Need stock advice? Ask a psychic.

Marketplace Staff Jan 8, 2010

Need stock advice? Ask a psychic.

Marketplace Staff Jan 8, 2010


Stacey Vanek-Smith: When the markets crashed last year, a lot of us saw our 401ks and investments lose about half of their value. Which led to the question: What about all those financial advisors we pay to know about this stuff? How did they miss this? Well, that sentiment has some people turning to less traditional sources of financial advice. Cash Peters has more.

Cash Peters: It’s so hard these days to get reliable investment advice.

Sheril McCormick: People used to be very trusting and turn over their money to brokers, and now they’re not. Now they’re saying, what other options do I have?

Exactly. That’s why they go to see Sheril McCormick. She’s an intuitive consultant, a sort of psychic financial muse.

McCormick: I am someone who says the trend looks like it’s going this way, your business deal, your investment has problems. And then they take all that information and they move forward with the decision on how to invest.

Oooh,see how useful that can be? And because she’s so often right, her client list includes all kinds of brokers and also private investors, such as this guy, Mr. X.

Mr. X: A year ago, she talked about the concept of buying precious metals. Now, if you look at gold, gold’s now climbing.

Peters: So you did you take it and run with it, though?

Mr. X: Are you kidding? Of course not.

Peters: You didn’t? You ignored it.

Mr. X: I ignored most of it.

Mr. X there. He didn’t want to be identified as a guy who uses a psychic. Obviously though, nobody really knows what the market’s going to do. Unless it’s the futures market, of course. Or the ES&P. But who can I trust most?

I went to UCLA’s Andersen School, which is like the Hogwarts of finance, and asked two of their greatest minds — Professor Shlomo Bernatzi and Professor Avanidar Subramanyam — the same question:

Peters: If you had to trust somebody with financial advice, who would you trust? A psychic, a stockbroker, a professor, or a monkey with a pin and a copy of the Wall Street Journal?
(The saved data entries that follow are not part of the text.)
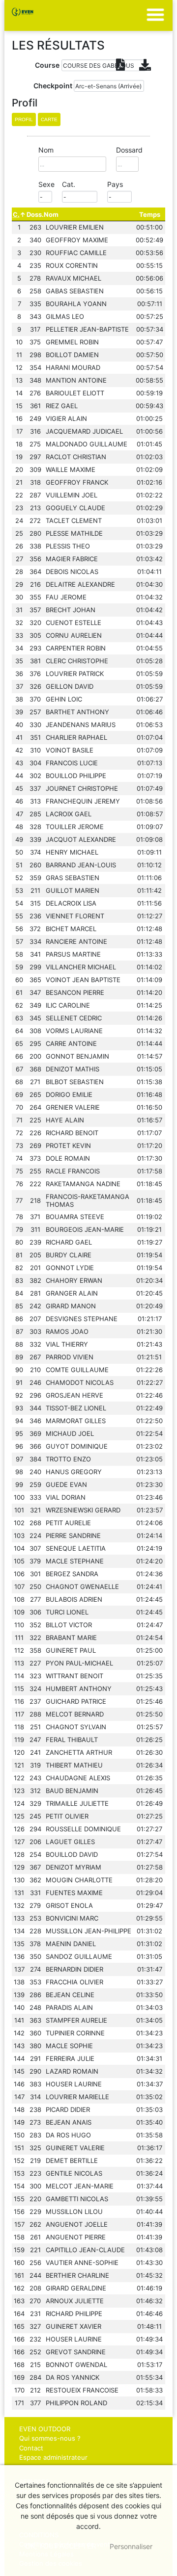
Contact (31, 2448)
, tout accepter (60, 2546)
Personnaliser (131, 2546)
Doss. (35, 214)
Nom (51, 214)
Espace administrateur (53, 2457)
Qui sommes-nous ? (50, 2438)
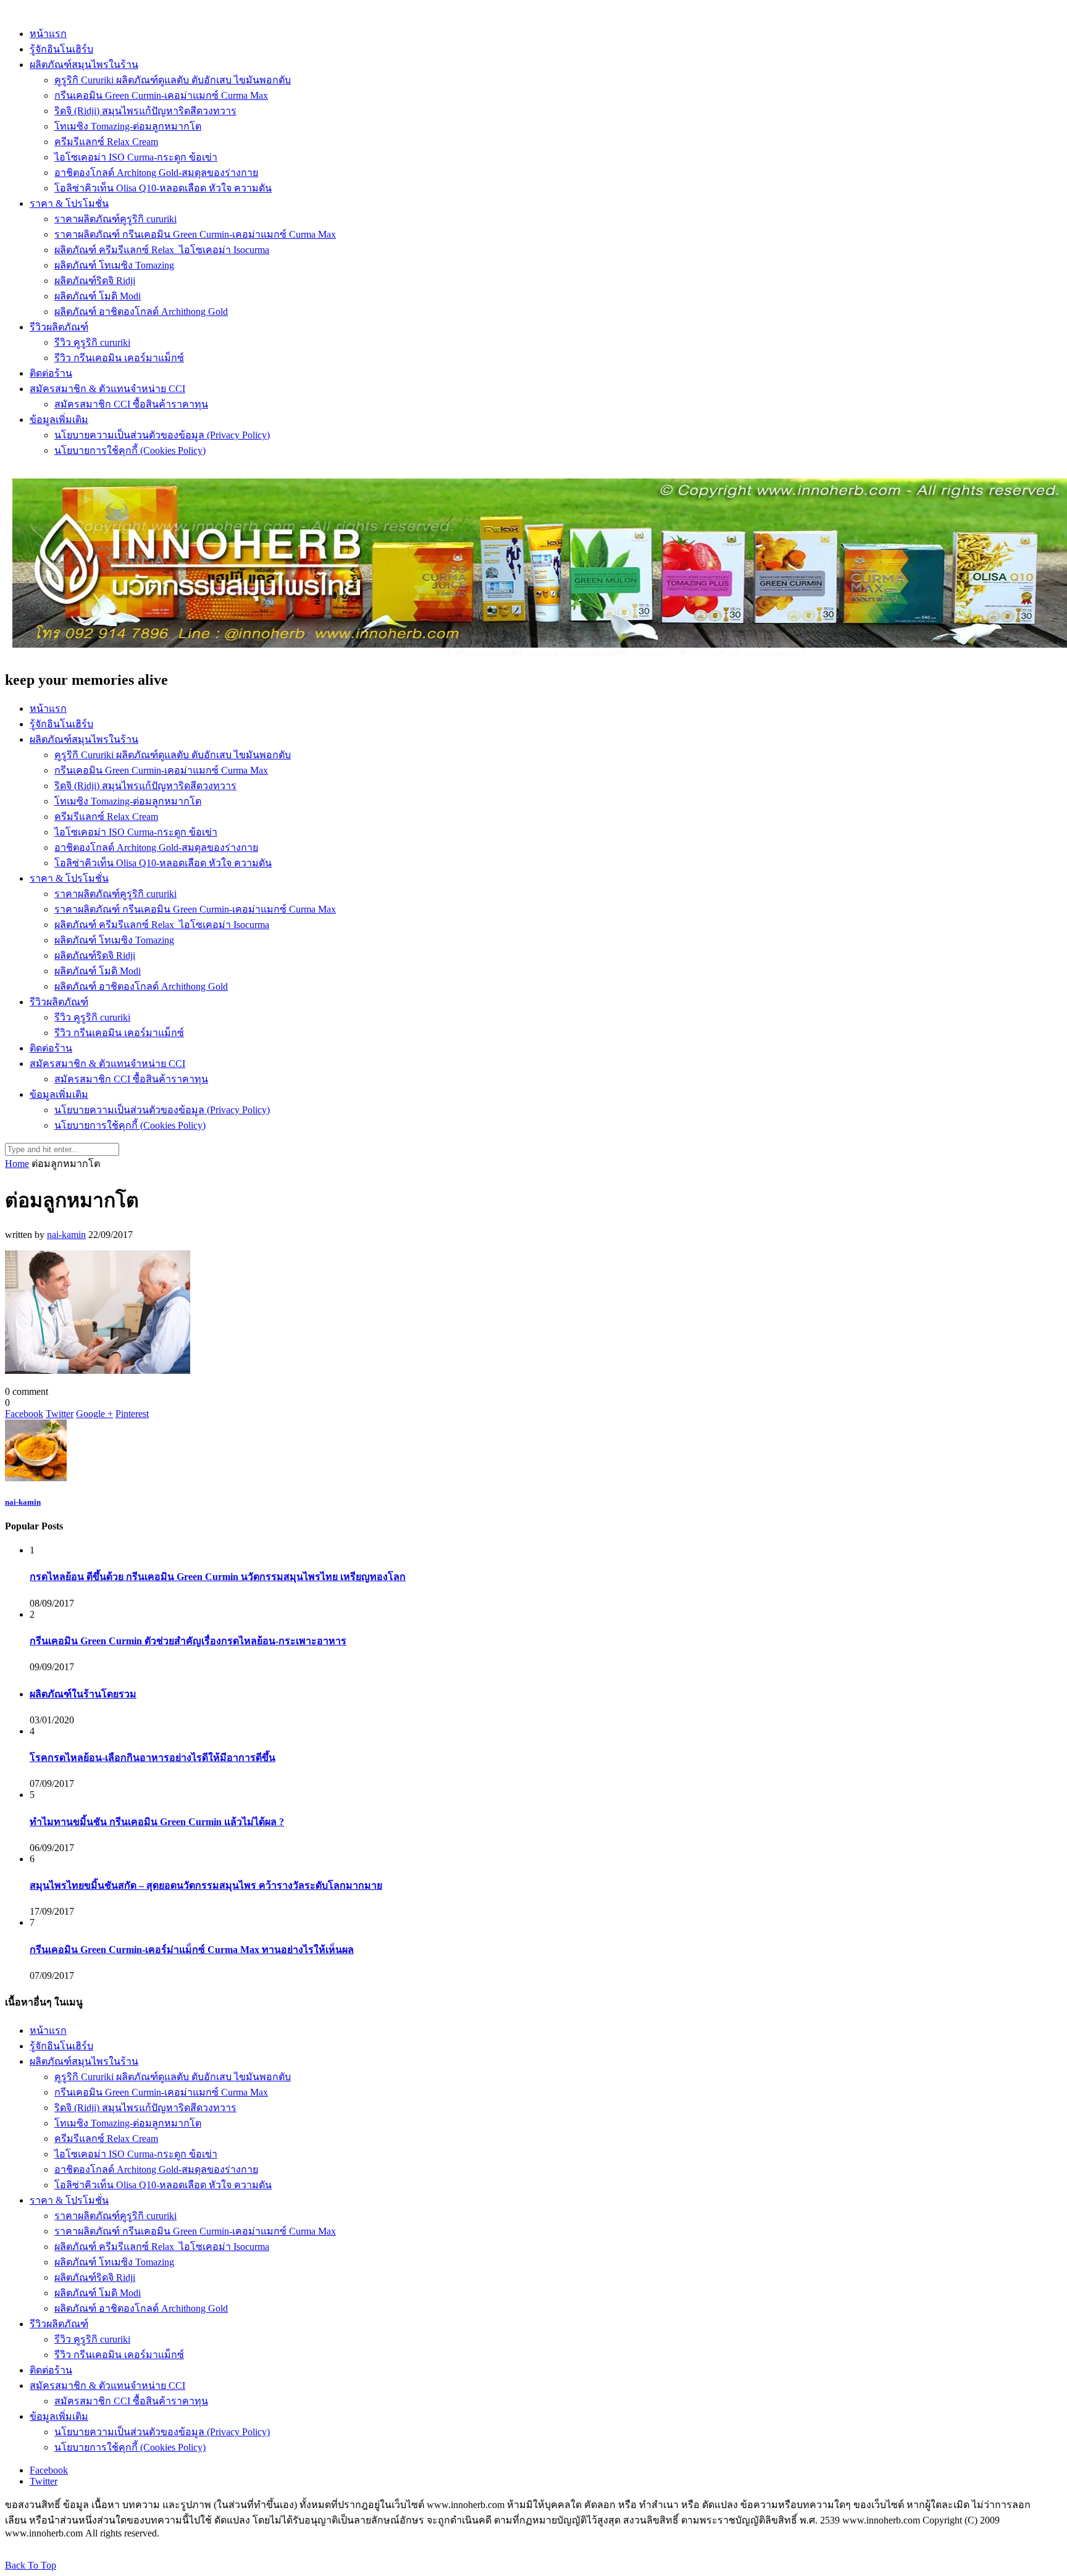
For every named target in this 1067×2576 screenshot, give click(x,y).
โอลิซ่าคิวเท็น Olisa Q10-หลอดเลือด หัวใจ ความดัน (163, 188)
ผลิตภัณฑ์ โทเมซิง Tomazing (114, 265)
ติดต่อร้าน (51, 373)
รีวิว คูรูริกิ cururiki (92, 342)
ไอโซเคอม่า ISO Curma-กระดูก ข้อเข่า (135, 157)
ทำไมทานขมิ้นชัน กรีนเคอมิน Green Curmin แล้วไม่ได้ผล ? (157, 1822)
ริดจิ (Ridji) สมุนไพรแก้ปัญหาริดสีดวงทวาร (145, 111)
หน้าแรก (48, 33)
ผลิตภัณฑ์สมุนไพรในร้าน (84, 64)
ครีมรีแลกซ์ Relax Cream (106, 141)
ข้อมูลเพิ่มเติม (59, 419)
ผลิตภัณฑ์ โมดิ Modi (97, 296)
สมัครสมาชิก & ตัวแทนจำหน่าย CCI (107, 388)
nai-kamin (66, 1234)
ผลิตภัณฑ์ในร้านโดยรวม (83, 1694)
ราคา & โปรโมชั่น (69, 203)
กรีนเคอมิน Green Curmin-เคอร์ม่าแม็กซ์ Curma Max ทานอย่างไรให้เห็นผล (192, 1949)
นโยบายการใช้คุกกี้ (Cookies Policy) (130, 450)
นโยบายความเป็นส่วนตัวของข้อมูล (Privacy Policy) (162, 435)
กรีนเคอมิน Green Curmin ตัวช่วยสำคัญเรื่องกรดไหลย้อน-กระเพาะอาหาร (188, 1641)
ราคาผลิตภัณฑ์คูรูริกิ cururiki (115, 219)
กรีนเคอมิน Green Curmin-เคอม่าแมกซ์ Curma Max (161, 95)
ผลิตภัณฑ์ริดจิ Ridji (94, 280)
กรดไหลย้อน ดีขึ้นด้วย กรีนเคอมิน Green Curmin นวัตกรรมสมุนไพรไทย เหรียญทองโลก (218, 1576)
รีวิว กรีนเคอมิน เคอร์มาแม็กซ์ (119, 358)
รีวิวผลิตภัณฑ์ (59, 327)
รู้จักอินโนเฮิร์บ (61, 49)
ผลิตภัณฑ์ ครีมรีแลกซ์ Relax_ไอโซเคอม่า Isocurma (161, 250)
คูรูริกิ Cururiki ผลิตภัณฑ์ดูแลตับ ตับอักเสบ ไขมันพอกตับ (172, 80)
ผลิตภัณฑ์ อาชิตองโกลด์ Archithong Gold (141, 311)
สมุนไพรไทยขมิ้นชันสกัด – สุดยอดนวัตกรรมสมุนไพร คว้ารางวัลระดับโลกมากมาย (206, 1885)
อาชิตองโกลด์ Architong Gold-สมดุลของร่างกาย (156, 172)
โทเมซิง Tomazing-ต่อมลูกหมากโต (127, 126)
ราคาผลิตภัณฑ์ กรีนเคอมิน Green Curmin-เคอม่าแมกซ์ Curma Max (195, 234)
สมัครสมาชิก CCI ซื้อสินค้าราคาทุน (131, 404)
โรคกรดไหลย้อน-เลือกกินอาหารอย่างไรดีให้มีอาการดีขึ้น (152, 1757)
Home (17, 1163)
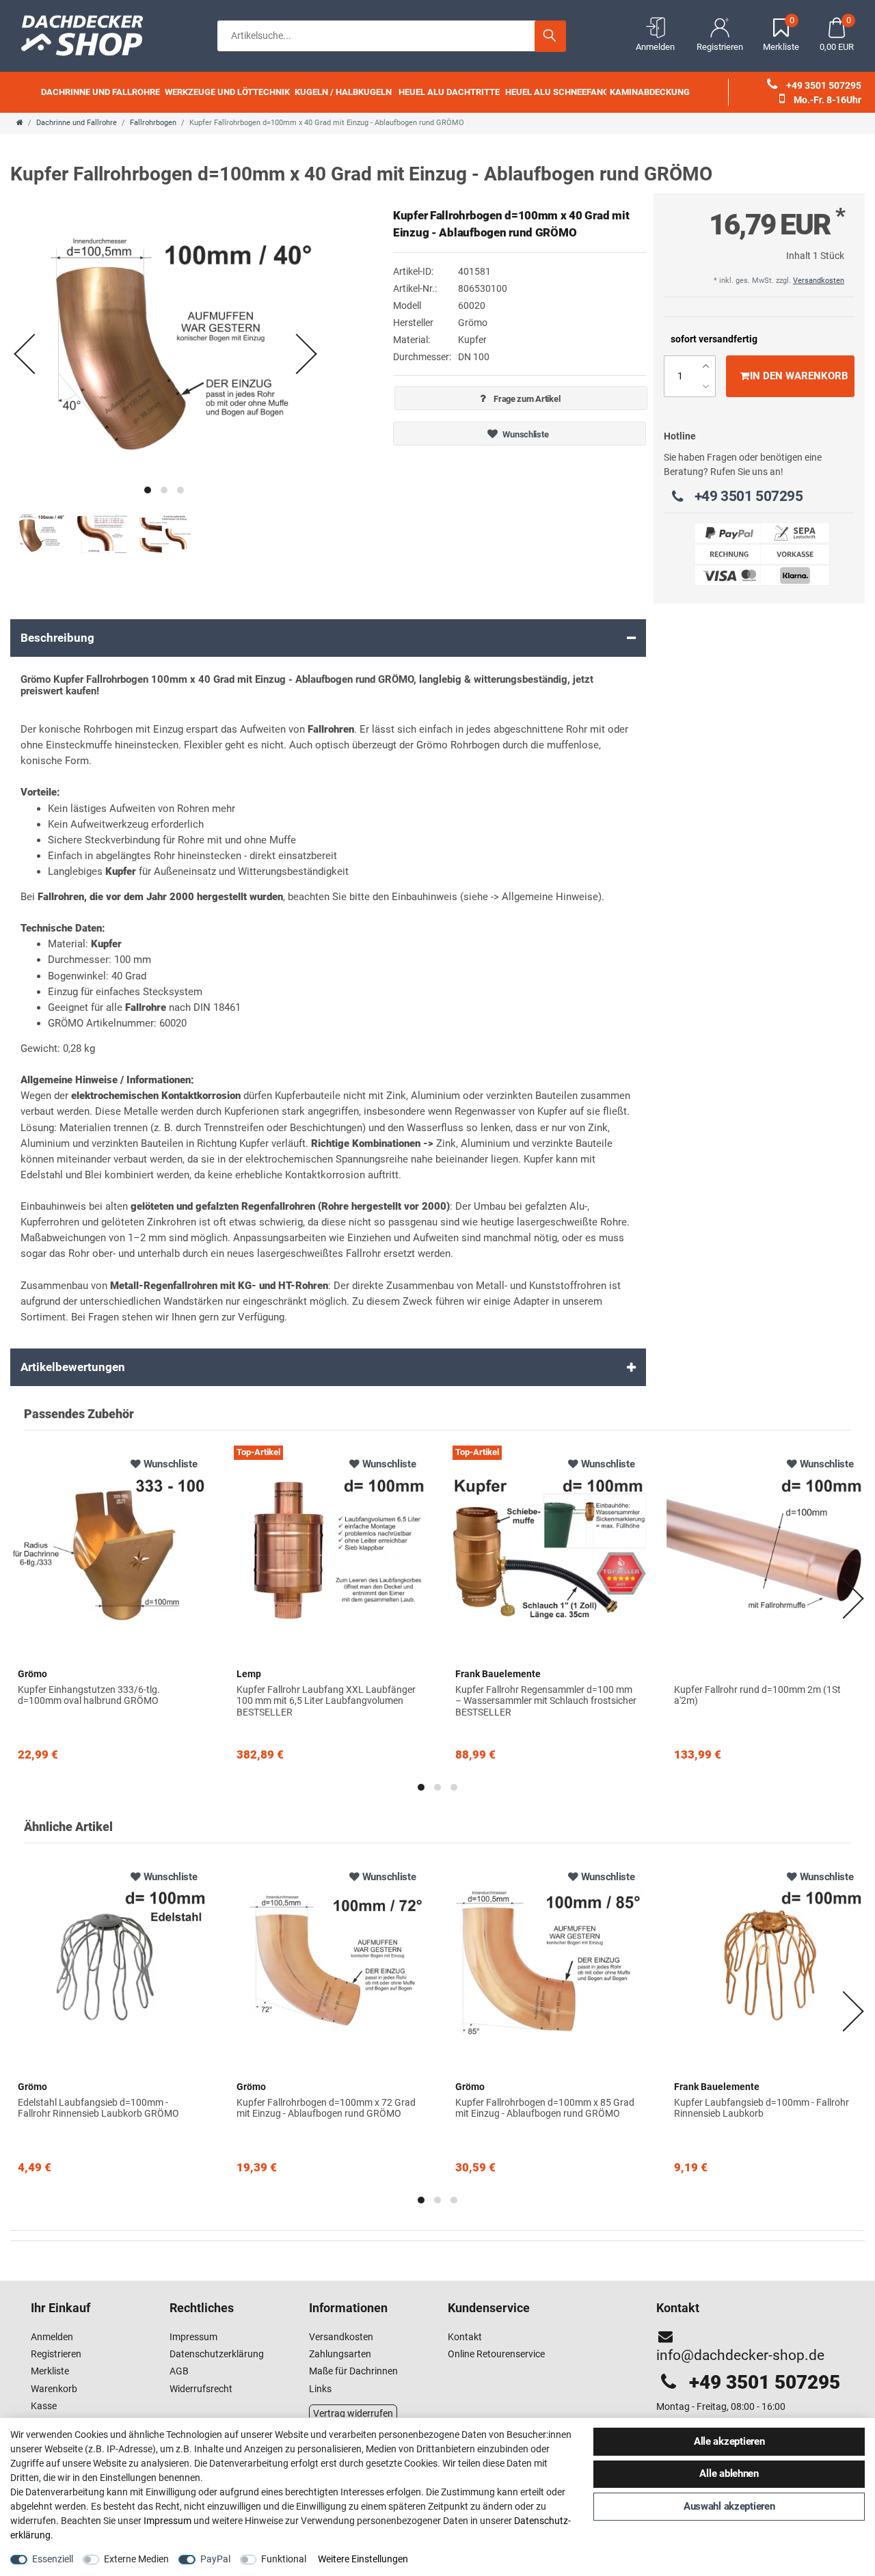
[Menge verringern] (706, 386)
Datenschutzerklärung (217, 2353)
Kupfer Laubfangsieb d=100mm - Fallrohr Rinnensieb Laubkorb (761, 2108)
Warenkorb (54, 2388)
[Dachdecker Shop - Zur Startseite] (89, 34)
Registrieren (56, 2353)
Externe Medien (136, 2558)
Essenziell (52, 2558)
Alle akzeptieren (729, 2441)
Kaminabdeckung (650, 92)
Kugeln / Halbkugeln (343, 92)
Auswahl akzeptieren (729, 2506)
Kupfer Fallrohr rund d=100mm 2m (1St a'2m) (757, 1695)
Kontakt (465, 2336)
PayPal (215, 2558)
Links (320, 2388)
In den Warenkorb (799, 376)
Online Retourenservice (496, 2353)
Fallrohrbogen (153, 122)
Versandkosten (818, 280)
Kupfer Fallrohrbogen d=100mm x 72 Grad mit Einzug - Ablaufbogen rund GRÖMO (326, 2108)
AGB (179, 2370)
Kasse (44, 2405)
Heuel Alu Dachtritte (449, 92)
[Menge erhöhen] (706, 366)
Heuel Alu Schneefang (557, 92)
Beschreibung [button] (57, 638)
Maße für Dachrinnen (353, 2370)
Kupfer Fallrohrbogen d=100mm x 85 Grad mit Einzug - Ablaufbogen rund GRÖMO (544, 2108)
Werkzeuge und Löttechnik (227, 92)
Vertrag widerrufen (353, 2413)
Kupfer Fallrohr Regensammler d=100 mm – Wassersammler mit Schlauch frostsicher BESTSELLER (545, 1701)
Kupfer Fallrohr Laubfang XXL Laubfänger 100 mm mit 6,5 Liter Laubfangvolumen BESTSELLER (326, 1701)
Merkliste (50, 2370)
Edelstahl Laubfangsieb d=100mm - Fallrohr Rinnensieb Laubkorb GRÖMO (98, 2108)
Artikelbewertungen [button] (73, 1367)
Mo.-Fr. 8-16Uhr (826, 99)
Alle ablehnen (728, 2473)
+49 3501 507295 (822, 85)
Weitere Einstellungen (363, 2558)
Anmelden (52, 2336)
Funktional (283, 2558)
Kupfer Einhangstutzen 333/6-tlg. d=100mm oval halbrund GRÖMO (89, 1695)
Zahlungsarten (340, 2353)
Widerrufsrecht (201, 2388)
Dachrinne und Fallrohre (100, 92)
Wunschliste (525, 434)
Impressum (193, 2336)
Shlomo Bernatzi: If you’re trying to make quick money, then you probably want the monkey, because the reality is if you want to get rich quickly, you’re going to have to take more risk than is sensible.

Avanidar Subramanyam: I would add a fourth category: people who are out there investing for wealthy clients like hedge funds and people like that, who are not giving advice, they’re putting their money where their mouth is.

Ah ha. In other words, independent, informed experts. Or, failing that:

Subramanyam: I would say the monkey’s just as good. It doesn’t cost you anything.

Eh, go with the monkey.

In Los Angeles — confused — I’m Cash Peters for Marketplace.